4. Capacity Estimation and Constraints

  • Let’s assume that we have 500M total users, and 100M daily active users (DAU).
  • Let’s assume that on average each user connects from three different devices.
  • On average if a user has 200 files/photos, we will have 100 billion total files.
  • Let’s assume that average file size is 100KB, this would give us ten petabytes of total storage. 100B * 100KB => 10PB
  • Let’s also assume that we will have one million active connections per minute.

5. High Level Design

  • client
  • block server -> cloud storage
  • metadata serve -> metadata storage
  • synchronization server

6. Component Design

a. client

- upload and download files - detect fiel changes in the workspace folder - handle conflict due to offline or ocncurrent updates

优化:

  • 如何高效传输?文件分块,部分更新的话可以节省带宽
  • 本地需要保存远信息么?需要,可以离线更新
  • 客户端如何监听其他客户端更新。http 长轮询

可以把客户端分成 4 个部分:

  • internal metadata database
  • chunker
  • watcher
  • indexer

b. metadata database

存储四个对象信息:chunks, files, users, devices

c. synchronization service

同步其他客户端和 server 信息。

d. message queing service

  • request queue: clients requests to update metadata database sent to request queue first
  • response queue: delivering the update messages to each client

e. cloud/block storage

stores chunks of files uploaded by the users

7. File Processing Workflow

  1. Client A uploads chunks to cloud storage.
  2. Client A updates metadata and commits changes.
  3. Client A gets confirmation, and notifications are sent to Clients B and C about the changes.
  4. Client B and C receive metadata changes and download updated chunks.

8. Data Deduplication(去重)

  • post-process deduplication
  • inline deduplication (计算 chunk md5)

9. Metadata Partitioning

  • vertical partitioning
  • range based partitioning
  • hash-based partitioning

10. Caching

hot files/chunks, use memcache and lru

11. Load Balancer(LB)

  • clients and block server
  • clients and metadata servers

12. Security and Permissioins

storing permissions of each file in our metadata DB to reflect what files are visible or modifiable by user

Designing Facebook Messenger

1. What is Facebook Messenger?

基于文本的实时消息服务

2. Requirements and Goals of the System

Functional Requirements:

  1. Messenger should support one-on-one conversations between users.
  2. Messenger should keep track of online/offline statuses of its users.
  3. Messenger should support persistent storage of chat history.
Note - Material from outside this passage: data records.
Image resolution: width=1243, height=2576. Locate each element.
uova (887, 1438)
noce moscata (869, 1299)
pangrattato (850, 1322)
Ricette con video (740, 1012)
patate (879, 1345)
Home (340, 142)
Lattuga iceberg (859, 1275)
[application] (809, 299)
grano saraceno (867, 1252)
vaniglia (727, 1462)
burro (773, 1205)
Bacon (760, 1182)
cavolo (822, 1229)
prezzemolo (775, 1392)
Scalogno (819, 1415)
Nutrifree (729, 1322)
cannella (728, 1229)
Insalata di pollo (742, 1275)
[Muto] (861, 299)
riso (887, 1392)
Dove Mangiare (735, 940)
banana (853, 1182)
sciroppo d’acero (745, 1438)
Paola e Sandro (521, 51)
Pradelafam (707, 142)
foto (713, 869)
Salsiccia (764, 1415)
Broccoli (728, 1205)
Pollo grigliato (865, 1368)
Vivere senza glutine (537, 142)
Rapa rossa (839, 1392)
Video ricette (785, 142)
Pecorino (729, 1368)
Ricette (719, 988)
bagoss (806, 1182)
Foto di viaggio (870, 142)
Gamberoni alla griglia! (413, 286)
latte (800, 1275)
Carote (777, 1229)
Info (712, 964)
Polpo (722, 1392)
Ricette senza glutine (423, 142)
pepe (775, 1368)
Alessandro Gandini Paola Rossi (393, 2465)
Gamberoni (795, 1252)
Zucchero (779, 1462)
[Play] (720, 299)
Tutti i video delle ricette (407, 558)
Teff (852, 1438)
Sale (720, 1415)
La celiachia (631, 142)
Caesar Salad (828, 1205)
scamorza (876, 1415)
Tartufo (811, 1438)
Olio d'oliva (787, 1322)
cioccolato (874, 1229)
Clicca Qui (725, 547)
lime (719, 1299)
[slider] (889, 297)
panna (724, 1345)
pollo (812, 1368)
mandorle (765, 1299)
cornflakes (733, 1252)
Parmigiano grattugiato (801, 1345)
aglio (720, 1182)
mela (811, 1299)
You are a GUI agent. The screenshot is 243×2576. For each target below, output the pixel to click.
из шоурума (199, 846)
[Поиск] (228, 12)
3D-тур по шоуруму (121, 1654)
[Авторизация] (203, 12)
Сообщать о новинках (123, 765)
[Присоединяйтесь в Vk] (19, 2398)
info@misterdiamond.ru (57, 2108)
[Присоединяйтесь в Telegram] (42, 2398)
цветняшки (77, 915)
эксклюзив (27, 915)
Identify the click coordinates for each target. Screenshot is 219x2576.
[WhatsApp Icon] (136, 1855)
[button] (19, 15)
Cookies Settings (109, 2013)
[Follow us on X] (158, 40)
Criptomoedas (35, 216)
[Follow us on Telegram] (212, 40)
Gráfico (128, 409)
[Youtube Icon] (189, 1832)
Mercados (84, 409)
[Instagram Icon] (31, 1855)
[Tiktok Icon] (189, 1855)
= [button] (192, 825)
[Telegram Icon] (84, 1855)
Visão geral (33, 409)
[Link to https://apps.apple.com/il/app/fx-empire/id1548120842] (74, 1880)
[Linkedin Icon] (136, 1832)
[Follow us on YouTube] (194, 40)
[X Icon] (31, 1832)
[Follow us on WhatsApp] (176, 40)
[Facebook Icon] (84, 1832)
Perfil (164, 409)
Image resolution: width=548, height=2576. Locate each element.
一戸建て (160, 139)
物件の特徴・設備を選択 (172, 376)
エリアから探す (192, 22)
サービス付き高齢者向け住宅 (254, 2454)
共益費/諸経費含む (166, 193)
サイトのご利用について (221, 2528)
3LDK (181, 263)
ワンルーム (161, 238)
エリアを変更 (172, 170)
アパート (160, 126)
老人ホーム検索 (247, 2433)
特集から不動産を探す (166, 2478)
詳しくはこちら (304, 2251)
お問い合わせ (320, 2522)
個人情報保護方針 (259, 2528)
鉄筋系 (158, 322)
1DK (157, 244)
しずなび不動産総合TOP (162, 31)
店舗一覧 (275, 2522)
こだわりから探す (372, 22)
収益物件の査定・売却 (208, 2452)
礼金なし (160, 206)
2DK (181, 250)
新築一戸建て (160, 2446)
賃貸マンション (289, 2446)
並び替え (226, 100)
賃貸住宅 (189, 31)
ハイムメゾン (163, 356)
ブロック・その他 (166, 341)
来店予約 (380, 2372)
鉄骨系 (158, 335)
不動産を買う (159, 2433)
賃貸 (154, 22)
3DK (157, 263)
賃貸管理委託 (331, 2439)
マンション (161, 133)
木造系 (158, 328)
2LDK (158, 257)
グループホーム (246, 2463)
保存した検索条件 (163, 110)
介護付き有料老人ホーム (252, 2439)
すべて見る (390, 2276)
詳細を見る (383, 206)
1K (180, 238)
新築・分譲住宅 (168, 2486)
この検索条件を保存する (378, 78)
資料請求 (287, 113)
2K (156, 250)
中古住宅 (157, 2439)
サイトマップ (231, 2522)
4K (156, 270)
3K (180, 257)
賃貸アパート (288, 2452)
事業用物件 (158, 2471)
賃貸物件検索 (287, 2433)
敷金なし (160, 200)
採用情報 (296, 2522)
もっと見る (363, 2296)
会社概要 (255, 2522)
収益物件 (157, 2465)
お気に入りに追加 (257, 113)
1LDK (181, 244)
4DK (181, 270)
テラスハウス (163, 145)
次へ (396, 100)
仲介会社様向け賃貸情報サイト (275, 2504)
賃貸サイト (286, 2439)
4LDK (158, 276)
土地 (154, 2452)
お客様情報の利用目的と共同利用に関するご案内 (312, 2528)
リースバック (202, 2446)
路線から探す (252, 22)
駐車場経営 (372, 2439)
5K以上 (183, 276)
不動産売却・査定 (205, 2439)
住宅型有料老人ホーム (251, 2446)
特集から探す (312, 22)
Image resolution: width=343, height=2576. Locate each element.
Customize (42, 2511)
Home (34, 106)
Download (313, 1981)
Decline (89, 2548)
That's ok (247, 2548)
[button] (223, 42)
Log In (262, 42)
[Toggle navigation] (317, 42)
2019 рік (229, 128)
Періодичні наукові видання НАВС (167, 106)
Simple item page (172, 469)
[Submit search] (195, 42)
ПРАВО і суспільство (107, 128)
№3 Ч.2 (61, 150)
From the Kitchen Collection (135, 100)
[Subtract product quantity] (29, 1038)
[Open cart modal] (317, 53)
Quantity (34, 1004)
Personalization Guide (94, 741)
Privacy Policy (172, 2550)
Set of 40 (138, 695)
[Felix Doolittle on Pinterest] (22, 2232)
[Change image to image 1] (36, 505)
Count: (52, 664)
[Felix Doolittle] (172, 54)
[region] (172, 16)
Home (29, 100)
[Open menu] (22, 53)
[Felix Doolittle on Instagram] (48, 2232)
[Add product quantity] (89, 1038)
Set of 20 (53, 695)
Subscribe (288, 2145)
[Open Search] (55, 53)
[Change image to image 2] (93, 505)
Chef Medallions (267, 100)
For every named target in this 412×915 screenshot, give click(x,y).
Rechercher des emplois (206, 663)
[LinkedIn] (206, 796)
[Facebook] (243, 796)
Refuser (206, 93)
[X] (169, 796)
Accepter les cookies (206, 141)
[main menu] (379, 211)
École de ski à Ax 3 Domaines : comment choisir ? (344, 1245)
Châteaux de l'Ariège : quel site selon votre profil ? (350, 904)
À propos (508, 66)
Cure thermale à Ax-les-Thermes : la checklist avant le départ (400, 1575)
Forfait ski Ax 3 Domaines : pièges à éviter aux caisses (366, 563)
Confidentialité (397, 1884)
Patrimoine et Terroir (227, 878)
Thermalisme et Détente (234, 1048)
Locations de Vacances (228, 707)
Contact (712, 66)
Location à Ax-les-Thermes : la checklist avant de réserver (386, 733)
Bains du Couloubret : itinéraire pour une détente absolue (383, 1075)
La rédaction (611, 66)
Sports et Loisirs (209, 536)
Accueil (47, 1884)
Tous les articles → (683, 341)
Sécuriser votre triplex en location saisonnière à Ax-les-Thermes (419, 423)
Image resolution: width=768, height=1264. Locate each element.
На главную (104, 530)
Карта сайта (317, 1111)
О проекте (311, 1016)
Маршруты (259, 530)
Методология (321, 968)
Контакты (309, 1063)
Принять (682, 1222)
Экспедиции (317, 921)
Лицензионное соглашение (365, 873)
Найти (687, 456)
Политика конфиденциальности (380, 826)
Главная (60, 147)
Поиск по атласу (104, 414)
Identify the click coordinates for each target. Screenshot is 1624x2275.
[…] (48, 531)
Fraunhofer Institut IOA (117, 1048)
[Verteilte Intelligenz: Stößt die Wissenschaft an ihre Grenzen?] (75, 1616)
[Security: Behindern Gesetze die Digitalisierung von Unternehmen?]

Non-functional Requirements:

  1. Users should have real-time chat experience with minimum latency.
  2. Our system should be highly consistent; users should be able to see the same chat history on all their devices.
  3. Messenger’s high availability is desirable; we can tolerate lower availability in the interest of consistency.

Extended Requirements:

  • Group Chats: Messenger should support multiple people talking to each other in a group.
  • Push notifications: Messenger should be able to notify users of new messages when they are offline.

3. Capacity Estimation and Constraints

假设500万用户每天发 40 条消息

  • Storage Estimation: 20 billion messages * 100 bytes => 2 TB/day, 2 TB * 365 days * 5 years ~= 3.6 PB
  • Bandwidth Estimation: 2 TB / 86400 sec ~= 25 MB/s

4. High Level Design

  • chat server
  • data storage

流程:

  1. User-A sends a message to User-B through the chat server.
  2. The server receives the message and sends an acknowledgment to User-A.
  3. The server stores the message in its database and sends the message to User-B.
  4. User-B receives the message and sends the acknowledgment to the server.
  5. The server notifies User-A that the message has been delivered successfully to User-B.

5 Detailed Component Design

a. Messages Handling

  • pull model
  • push model (http long polling or websocket)

问题:

  • 如何和服务端连接: http long polling or websocket
  • server 如何转发链接:维护 hash table, user id to connection object
  • server 收到一个下线的消息怎么办:客户端底层实现重试
  • 需要多少server: 500万用户,单机 50K 并发连接需要 10k server
  • 哪个服务器保持了对哪个用户的连接:load balancer in front of chat servers
  • how should the server process a "deliver message" rquest:
    • store message in database
    • send the message to receiver
    • send ack to sender
  • 对每个 client,消息带上序列号

b. Storing and retrieving the messages from database

  • sql or nosql: wide-column database like HBase. (关系数据库或者 mongodb 这种不适合)
    • quick small updates; and range based searches
  • how should clients efficiently fetch data from server: 分页查询

c. Managing user's status

  1. Whenever a client starts the app, it can pull current status of all users in their friends’ list.
  2. Whenever a user sends a message to another user that has gone offline, we can send a failure to the sender and update the status on the client.
  3. Whenever a user comes online, the server can always broadcast that status with a delay of few seconds to see if the user does not go offline immediately.
  4. Client’s can pull the status from the server about those users that are being shown on the user’s viewport. This should not be a frequent operation, as the server is broadcasting the online status of users and we can live with the stale offline status of users for a while.
  5. Whenever the client starts a new chat with another user, we can pull the status at that time.

6. Data partitioning

  • partitioning based on userID (not messageId)

7. Cache

We can cache a few recent messages (say last 15) in a few recent conversations that are visible in user’s viewport (say last 5). Since we decided to store all of the user’s messages on one shard, cache for a user should completely reside on one machine too.

8. Load balancing

LB in front of chat servers.

9. Fault tolerance and Replication

  • when chat server fails: client automatically reconnect if connection is lost
  • 消息需要副本存储么 Reed-Solomon encoding

10. Extended Requirements

  • group chat。GroupChatID
  • Push notifications. Notification server

Designing Twitter (微博)

1. What is Twitter?

社交网络支持发帖,关注等

2. Requirements and Goals of the System

Functional Requirements

  1. Users should be able to post new tweets.
  2. A user should be able to follow other users.
  3. Users should be able to mark tweets favorite.
  4. The service should be able to create and display user’s timeline consisting of top tweets from all the people the user follows.
  5. Tweets can contain photos and videos.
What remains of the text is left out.